My dad would return home from work at 5pm, have dinner with his seven children and then go upstairs to his “office” to work on the family business. Having grown up during the depression his “office” was really just a card table set up in his bedroom. He would work until 10 or 11 at night, retire, and then get up and do it all over again. This must be where mine and my son’s “Do Work” attitudes come from.
My father and mother helped seven kids get through college; something I know they are very proud of. I remember the day when the youngest, my baby sister (not so much a baby anymore at 51-but will always still be my baby sister), graduated from college. Several of us were there to mark the event. I noticed my dad over away from the family standing by himself so I decided to walk over to see how he was doing. I said to him, “this must be a very proud moment for you.” He looked over at me and said, “my proud moment was when I made that last tuition payment about four months ago!” He knew after making that last payment he would have a lot more discretionary income.
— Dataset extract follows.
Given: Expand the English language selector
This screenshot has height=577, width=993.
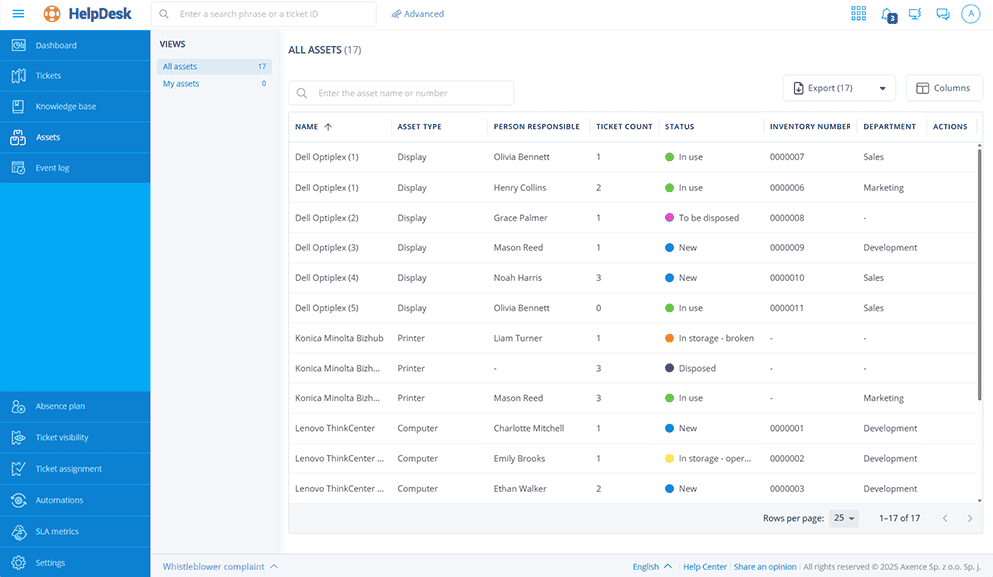Looking at the screenshot, I should tap(652, 567).
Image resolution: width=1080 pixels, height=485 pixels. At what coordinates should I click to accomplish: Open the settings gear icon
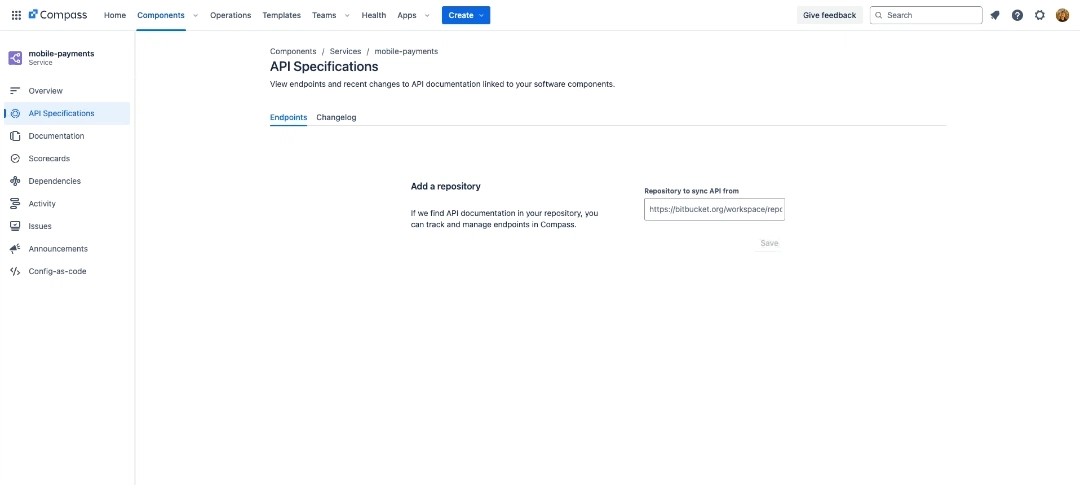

I remember him telling me, “Don’t retire early. You make most of your money after 50; after the kids get out of school.” True dat! In fact, did you know that Warren Buffet made 99% of his wealth AFTER the age of 50?
My father is part of the generation known as the Traditionalists. Some refer to it as the Greatest Generation; a generation that grew up in the Great Depression and fought in WWII. I can’t help but imagine what it was like to grow up during that difficult period. The Great Depression and WWII were devastating to all worldwide. I am fascinated by the people who lived through this period. To this day (my dad is now 92 years old) he has never splurged.
I think it’s important that we remain connected to history; our roots and where we have come from. I believe it gives us better perspective of where we are now and how blessed we are that that generation, the Greatest Generation, made the sacrifices they made to pave the way for the blessing we have today in this great country. Think about how things might be different if that generation had not done what they did. I wonder sometimes if our present generations would be willing to make the same sacrifices given similar circumstances. Let’s hope we are never again tested that way.